### RECORDS
Segment Open

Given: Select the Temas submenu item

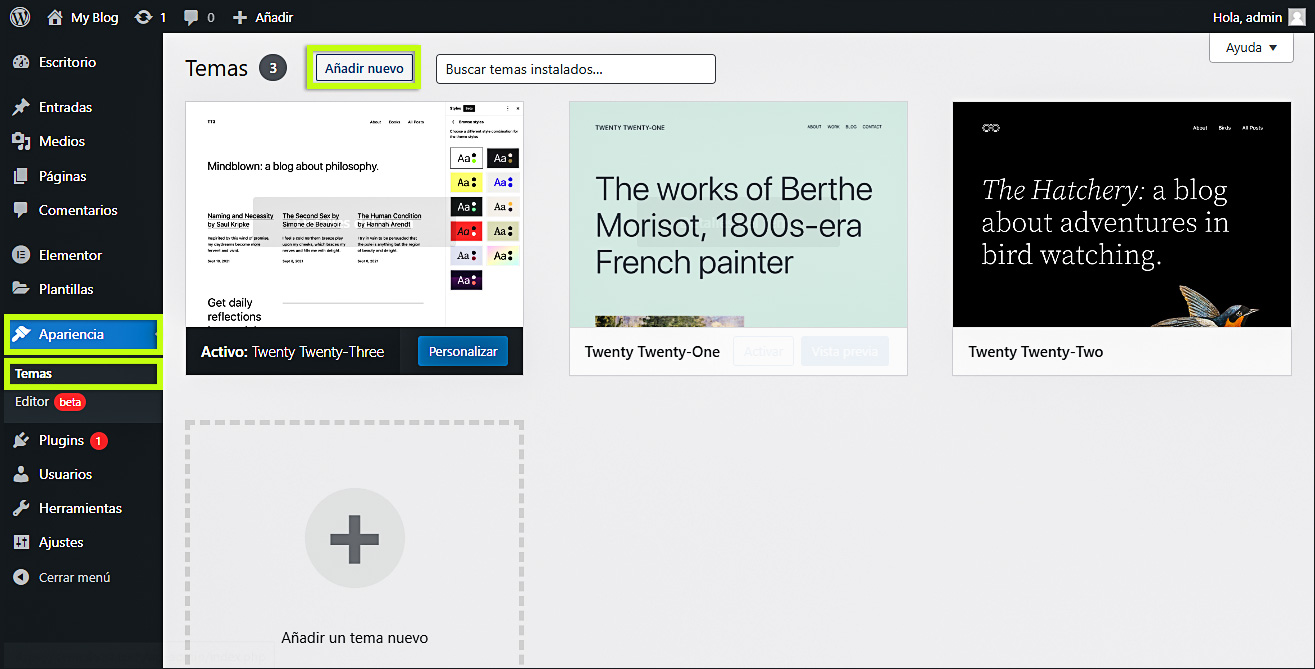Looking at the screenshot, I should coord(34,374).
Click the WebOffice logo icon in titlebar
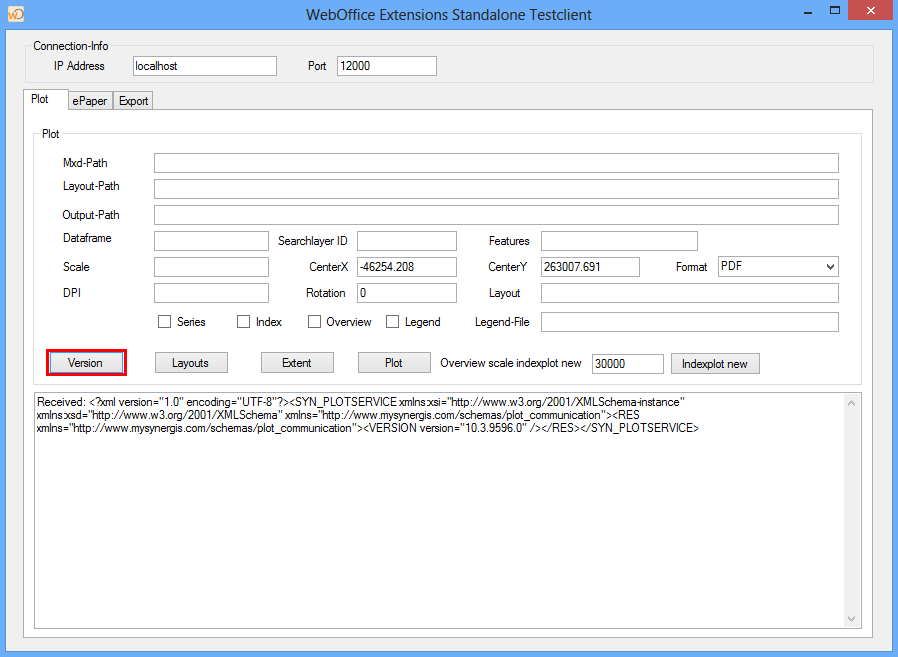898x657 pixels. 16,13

Segment Closed
Segment Open

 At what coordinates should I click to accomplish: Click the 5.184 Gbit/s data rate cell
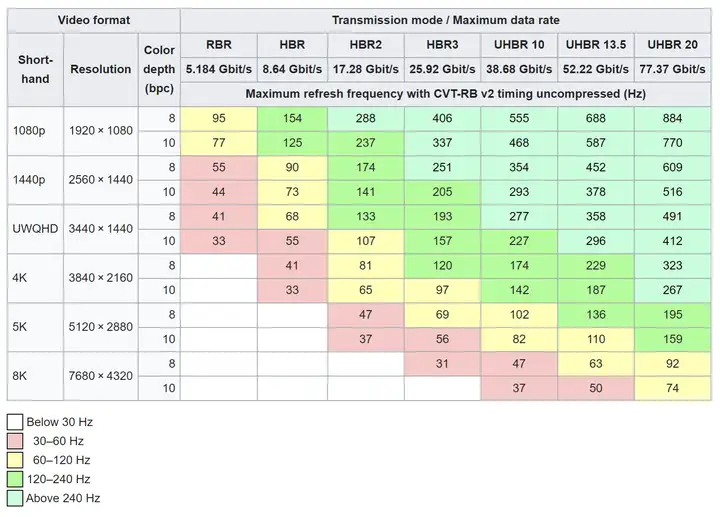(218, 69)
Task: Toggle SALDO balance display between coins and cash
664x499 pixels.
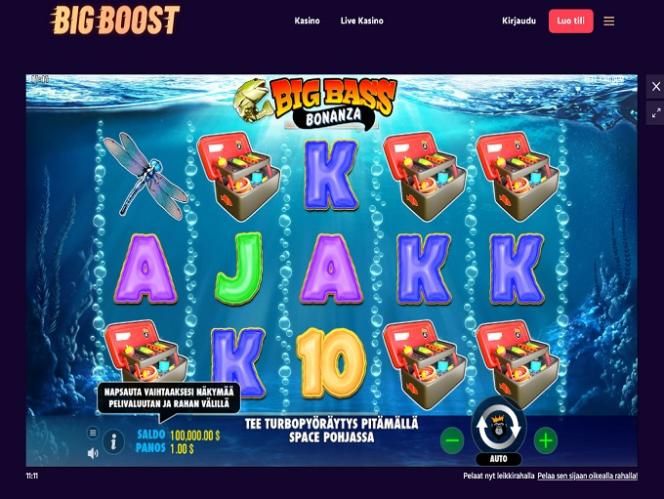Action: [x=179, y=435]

Segment Closed
Segment Open

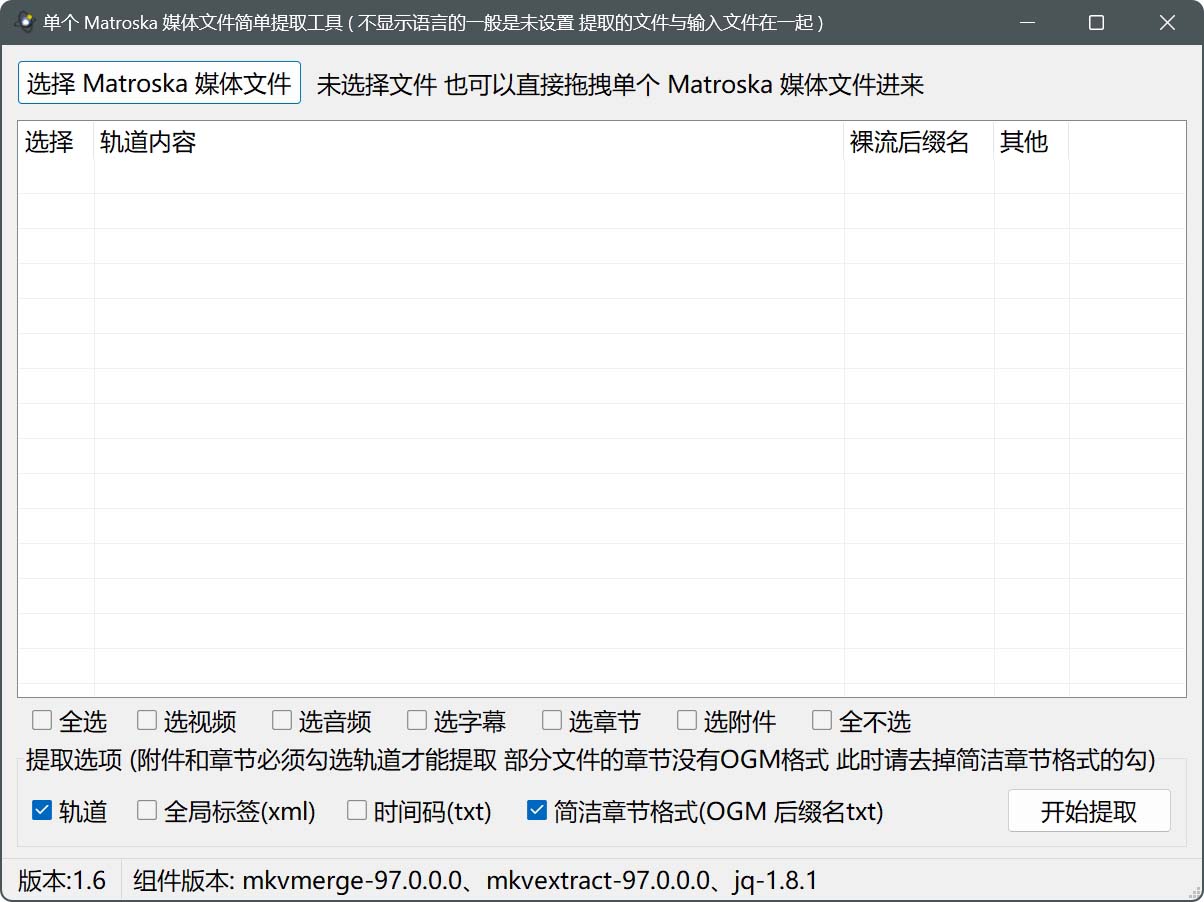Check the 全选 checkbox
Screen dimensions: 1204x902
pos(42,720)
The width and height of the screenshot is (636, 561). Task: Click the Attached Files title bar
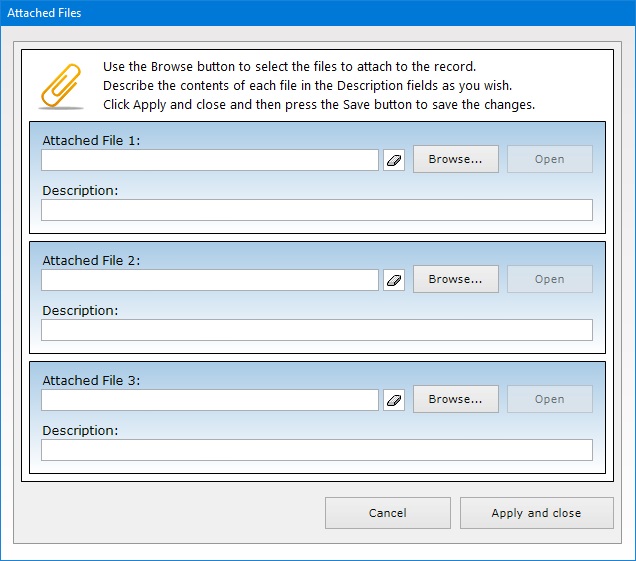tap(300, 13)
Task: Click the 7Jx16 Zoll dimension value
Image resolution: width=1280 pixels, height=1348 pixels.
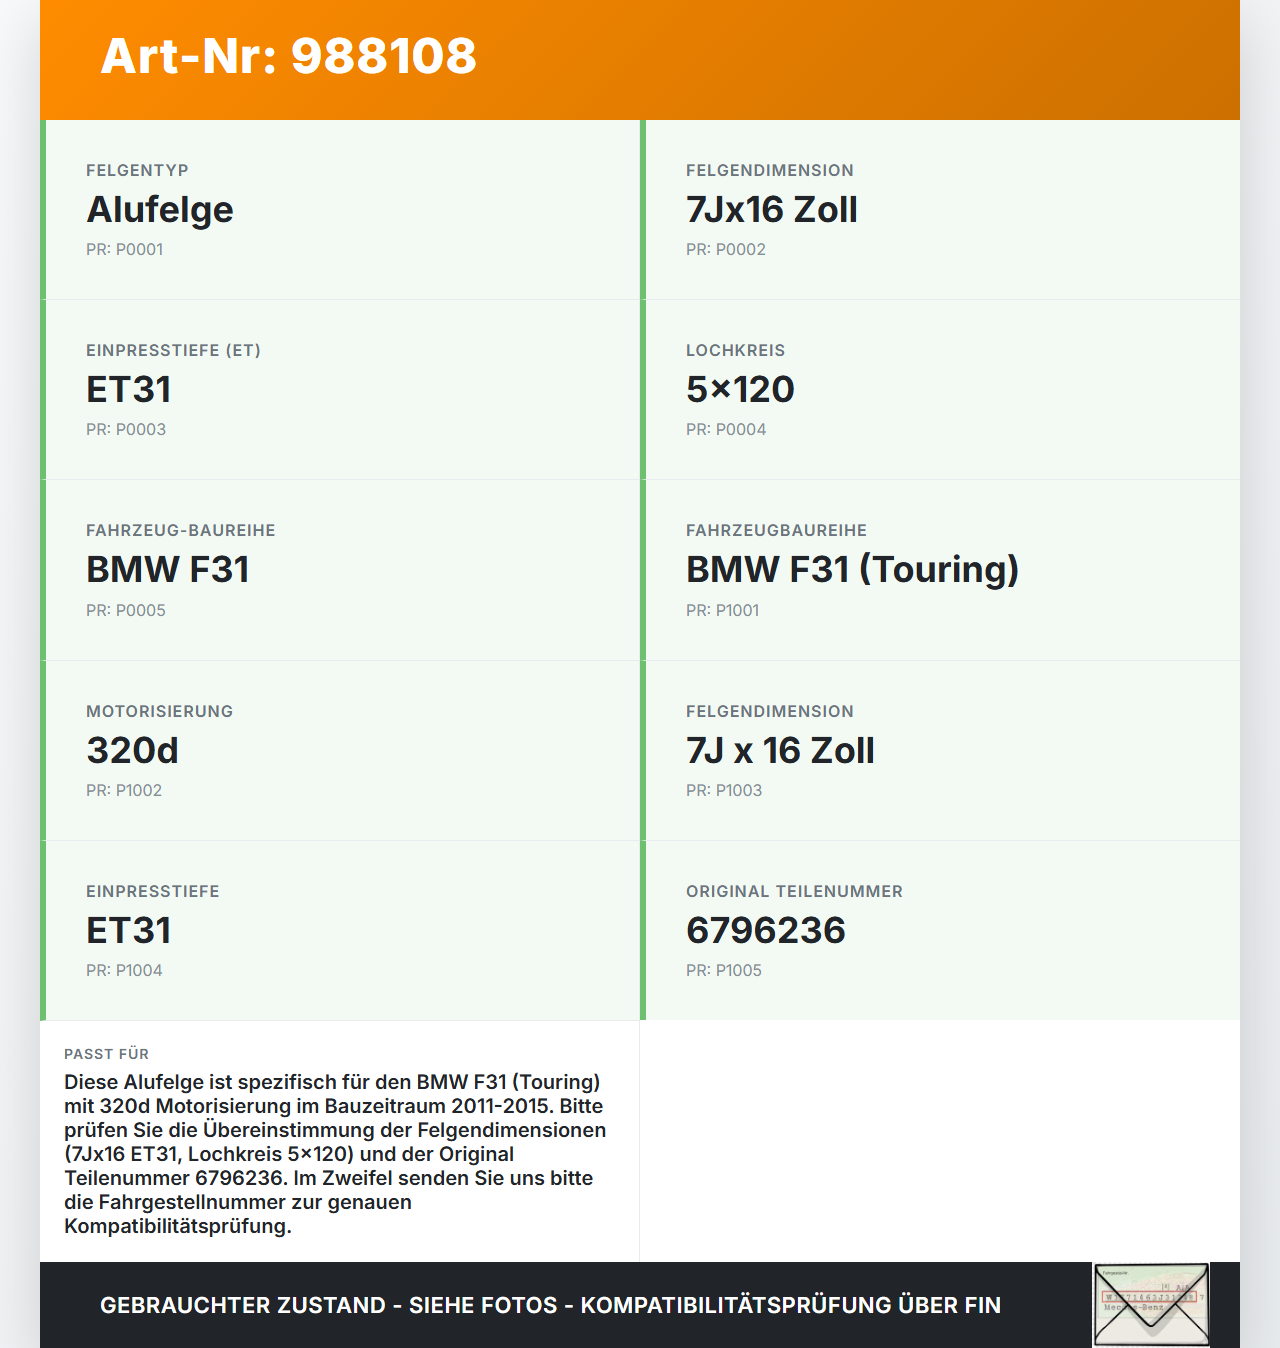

Segment Closed

### AIM OF THE EXERCISE
Please, from the material above, copy only the lines from the line with "Task: Click the 7Jx16 Zoll dimension value" up to and including the line with "Image resolution: width=1280", exactly as written.

### PROBLEM SOLUTION
Task: Click the 7Jx16 Zoll dimension value
Image resolution: width=1280 pixels, height=1348 pixels.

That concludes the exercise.